Pour la suite de l’exposé, je vais, dans la première partie concernant l’attitude nietzschéenne, devoir synthétiser un petit peu les choses en trois gestes. Cette synthèse en elle-même elle n’est pas nietzschéenne, Nietzsche se caractérise beaucoup plus par son éclatement politique, voir son auto-politique. Son auto-contradiction, donc son anti-synthèse.
Ces trois gestes sont les suivants :
- Premier geste : l’art doit être compris à partir de l’artiste. C’est le résumé de Heidegger, l’ouvrage porte le nom même du philosophe : Nietzsche.
- Deuxième geste : le monde lui-même doit être vu comme une œuvre d’art.
- Troisième geste : la philosophie elle-même doit être pensée comme l’œuvre d’un artiste…..

Premier geste : L’art doit être compris à partir de l’artiste.

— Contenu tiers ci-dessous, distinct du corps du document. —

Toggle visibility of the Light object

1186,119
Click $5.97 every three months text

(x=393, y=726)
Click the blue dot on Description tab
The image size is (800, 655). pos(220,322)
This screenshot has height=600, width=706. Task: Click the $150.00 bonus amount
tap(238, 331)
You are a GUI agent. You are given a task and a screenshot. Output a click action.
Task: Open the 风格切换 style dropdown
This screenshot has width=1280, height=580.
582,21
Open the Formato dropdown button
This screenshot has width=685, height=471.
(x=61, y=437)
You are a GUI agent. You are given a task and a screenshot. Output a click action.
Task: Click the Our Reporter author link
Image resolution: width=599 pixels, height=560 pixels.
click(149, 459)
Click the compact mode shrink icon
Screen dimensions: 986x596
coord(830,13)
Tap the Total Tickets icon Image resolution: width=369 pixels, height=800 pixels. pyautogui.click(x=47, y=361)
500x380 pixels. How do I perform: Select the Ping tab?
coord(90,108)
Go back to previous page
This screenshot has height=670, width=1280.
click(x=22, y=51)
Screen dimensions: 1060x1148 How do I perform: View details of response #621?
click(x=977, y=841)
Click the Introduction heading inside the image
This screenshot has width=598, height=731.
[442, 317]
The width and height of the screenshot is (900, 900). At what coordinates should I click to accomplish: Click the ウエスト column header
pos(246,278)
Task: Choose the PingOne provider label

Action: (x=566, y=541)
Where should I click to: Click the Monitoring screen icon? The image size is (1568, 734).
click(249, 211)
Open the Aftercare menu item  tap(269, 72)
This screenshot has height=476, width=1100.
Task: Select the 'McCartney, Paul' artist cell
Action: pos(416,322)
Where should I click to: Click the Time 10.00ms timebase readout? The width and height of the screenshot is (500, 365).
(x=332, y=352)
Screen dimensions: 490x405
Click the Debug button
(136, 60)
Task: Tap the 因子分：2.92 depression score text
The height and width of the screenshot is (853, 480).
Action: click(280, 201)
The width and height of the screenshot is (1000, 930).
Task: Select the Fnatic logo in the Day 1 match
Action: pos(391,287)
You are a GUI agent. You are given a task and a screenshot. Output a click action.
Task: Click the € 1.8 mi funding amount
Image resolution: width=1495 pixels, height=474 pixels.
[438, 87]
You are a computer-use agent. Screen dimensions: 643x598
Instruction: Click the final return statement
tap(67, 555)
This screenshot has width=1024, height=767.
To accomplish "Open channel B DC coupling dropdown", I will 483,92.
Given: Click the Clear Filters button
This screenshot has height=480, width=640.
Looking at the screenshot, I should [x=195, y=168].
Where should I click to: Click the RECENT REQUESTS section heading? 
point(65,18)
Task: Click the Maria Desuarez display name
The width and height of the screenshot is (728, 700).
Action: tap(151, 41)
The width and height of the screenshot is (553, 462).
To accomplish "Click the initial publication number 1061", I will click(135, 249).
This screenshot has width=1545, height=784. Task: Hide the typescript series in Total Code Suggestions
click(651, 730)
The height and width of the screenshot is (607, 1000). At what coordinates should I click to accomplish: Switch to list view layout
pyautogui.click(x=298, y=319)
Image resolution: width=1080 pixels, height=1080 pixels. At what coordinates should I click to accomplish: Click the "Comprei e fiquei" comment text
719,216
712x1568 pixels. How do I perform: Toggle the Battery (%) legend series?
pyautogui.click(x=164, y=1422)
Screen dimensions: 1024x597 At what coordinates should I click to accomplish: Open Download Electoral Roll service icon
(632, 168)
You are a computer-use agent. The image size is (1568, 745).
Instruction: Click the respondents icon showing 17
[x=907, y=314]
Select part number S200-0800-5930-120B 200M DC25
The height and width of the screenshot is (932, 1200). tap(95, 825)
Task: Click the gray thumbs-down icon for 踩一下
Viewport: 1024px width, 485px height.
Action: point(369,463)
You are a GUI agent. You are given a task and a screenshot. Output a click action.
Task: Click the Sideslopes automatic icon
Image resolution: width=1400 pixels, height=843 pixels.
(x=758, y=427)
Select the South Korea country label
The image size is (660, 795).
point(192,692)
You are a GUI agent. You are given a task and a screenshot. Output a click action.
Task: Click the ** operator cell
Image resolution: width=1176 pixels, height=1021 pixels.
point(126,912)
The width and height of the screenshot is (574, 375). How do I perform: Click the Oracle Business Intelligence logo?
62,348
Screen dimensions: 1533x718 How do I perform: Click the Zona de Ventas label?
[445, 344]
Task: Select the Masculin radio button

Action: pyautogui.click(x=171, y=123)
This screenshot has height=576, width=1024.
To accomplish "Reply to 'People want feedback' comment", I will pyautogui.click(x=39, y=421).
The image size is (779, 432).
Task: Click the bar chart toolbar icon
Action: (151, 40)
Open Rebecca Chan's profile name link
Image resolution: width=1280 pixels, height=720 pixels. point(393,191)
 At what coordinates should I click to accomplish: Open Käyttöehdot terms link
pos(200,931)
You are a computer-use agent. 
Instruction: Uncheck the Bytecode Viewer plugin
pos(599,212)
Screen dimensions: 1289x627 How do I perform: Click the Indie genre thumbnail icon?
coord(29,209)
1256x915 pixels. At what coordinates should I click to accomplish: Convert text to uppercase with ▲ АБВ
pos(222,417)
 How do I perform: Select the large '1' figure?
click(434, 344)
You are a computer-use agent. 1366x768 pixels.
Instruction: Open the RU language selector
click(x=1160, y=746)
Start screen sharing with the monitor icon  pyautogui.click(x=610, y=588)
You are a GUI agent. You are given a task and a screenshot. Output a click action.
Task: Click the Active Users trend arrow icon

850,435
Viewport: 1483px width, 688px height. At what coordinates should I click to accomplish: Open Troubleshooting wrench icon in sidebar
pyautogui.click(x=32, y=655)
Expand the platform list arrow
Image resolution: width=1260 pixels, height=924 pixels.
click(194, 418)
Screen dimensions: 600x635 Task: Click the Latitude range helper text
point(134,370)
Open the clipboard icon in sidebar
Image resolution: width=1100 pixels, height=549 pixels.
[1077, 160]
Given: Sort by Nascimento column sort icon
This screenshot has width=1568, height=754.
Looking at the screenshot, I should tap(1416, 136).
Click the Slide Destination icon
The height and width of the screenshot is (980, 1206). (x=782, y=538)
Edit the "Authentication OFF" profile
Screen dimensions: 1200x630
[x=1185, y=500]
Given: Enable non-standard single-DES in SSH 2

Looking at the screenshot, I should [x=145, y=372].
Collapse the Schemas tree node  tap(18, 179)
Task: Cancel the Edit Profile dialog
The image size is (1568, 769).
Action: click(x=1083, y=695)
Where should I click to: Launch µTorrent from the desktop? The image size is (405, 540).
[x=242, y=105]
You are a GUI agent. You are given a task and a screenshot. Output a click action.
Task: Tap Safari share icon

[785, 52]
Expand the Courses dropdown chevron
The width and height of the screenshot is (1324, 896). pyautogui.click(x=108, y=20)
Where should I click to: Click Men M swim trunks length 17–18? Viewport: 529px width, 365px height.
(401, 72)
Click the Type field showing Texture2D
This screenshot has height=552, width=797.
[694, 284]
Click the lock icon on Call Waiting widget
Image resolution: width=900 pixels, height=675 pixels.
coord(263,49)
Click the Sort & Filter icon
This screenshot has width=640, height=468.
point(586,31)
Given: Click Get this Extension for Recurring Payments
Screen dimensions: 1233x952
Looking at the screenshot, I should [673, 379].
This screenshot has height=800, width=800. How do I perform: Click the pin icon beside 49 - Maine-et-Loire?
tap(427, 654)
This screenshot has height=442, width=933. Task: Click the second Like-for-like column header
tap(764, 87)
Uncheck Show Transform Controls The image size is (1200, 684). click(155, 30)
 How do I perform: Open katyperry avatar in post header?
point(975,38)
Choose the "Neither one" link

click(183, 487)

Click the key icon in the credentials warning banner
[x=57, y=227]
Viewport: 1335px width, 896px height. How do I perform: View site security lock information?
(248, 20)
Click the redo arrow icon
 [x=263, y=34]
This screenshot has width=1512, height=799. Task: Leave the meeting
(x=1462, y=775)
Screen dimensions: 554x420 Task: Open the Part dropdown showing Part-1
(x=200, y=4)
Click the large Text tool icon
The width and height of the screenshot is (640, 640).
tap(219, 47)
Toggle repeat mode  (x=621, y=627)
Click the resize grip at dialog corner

Nietzsche reproche souvent à ses prédécesseurs d’avoir méditer sur l’art seulement du point de vue du spectateur. Et ce texte est extrait d’un texte bien connu, extrait de la morale :

« Comme tous les philosophes, au lieu d’envisager le problème de l’esthétique en partant du point de vue de l’artiste, du créateur, Kant médité sur l’art et le beau seulement du point de vue du spectateur, et il a ainsi introduit sans s’en rendre compte, le spectateur lui-même dans le concept de beau. Est beau dit Kant, ce qui provoque un plaisir désintéressé. Comparez avec cette définition d’un autre, celle d’un véritable spectateur, d’un artiste, enfin bref qui s’appelle……………………………….. »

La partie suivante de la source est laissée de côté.